Mensur Akgün
Dünya siyasetindeki gündelik dalgalanmalar, bazen de haberlerin veriliş tarzı, sorunları olduğundan büyük görmemize neden oluyor. Türkiye’nin hiçbir beklentisi karşılanmayacak, çıkarları korunmayacakmış gibi geliyor. İçeride yaşadığımız sorunlar ve o sorunlar karşısında belli başlı aktörlerin tavır alışları da algı yanılmasına katkıda bulunuyor. Oysa Türkiye her istediğinin değilse bile pek çok talebinin karşılanmasını sağlıyor.
Pazarlık tabii ki yapılıyor.
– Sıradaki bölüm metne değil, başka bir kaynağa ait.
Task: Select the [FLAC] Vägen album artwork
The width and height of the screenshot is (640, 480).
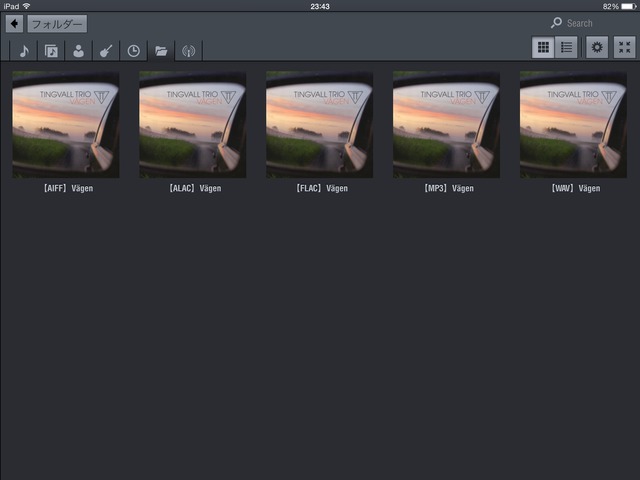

Ama pazarlık sonucunda Türkiye temel çıkarlarını koruyabiliyor. Görünen o ki Suriye konusunda da temel çıkarlarını koruyacak, masadan galip ayrılacak. Rusya ve ABD genelkurmay başkanlarının Genelkurmay Başkanı Akar’ın misafiri olarak Antalya’ya gelmeleri, Cumhurbaşkanı Erdoğan’ın Moskova’ya gidecek olması bunun en bariz göstergesi.
***
Görüşmelerin ayrıntılarını doğal olarak bilmiyoruz ama yapılan ve yapılacak ziyaretler, Türkiye’nin Rakka ve Menbiç konusundaki temel beklentilerinin karşılanacağına işaret ediyor. Ne ABD ne de Rusya, Türkiye’ye rağmen bir politika geliştirmek, Türkiye’yi karşısına almak niyetinde değil. Öyle olsaydı genelkurmay başkanları Türkiye’ye gelmezdi. Belli ki Türkiye’nin itirazları ve eleştirileri bu iki devlet üstünde etkili olmuş.
Ancak Rusya’dan da Amerika’dan da mucize beklemeyelim. İki ülke de PKK/PYD kartını kaybetmek, başkasına kaptırmak istemeyecektir. Onlar bundan önce olduğu gibi bundan sonra da (tıpkı Türkiye, tıpkı diğer devletler gibi) çıkarlarını maksimize etmeye çalışacaklardır. Fakat Türkiye ile optimum bir noktada buluşmak için çaba da sarf edeceklerdir. Türkiye’nin güvenlik endişelerine daha fazla hassasiyet göstereceklerdir.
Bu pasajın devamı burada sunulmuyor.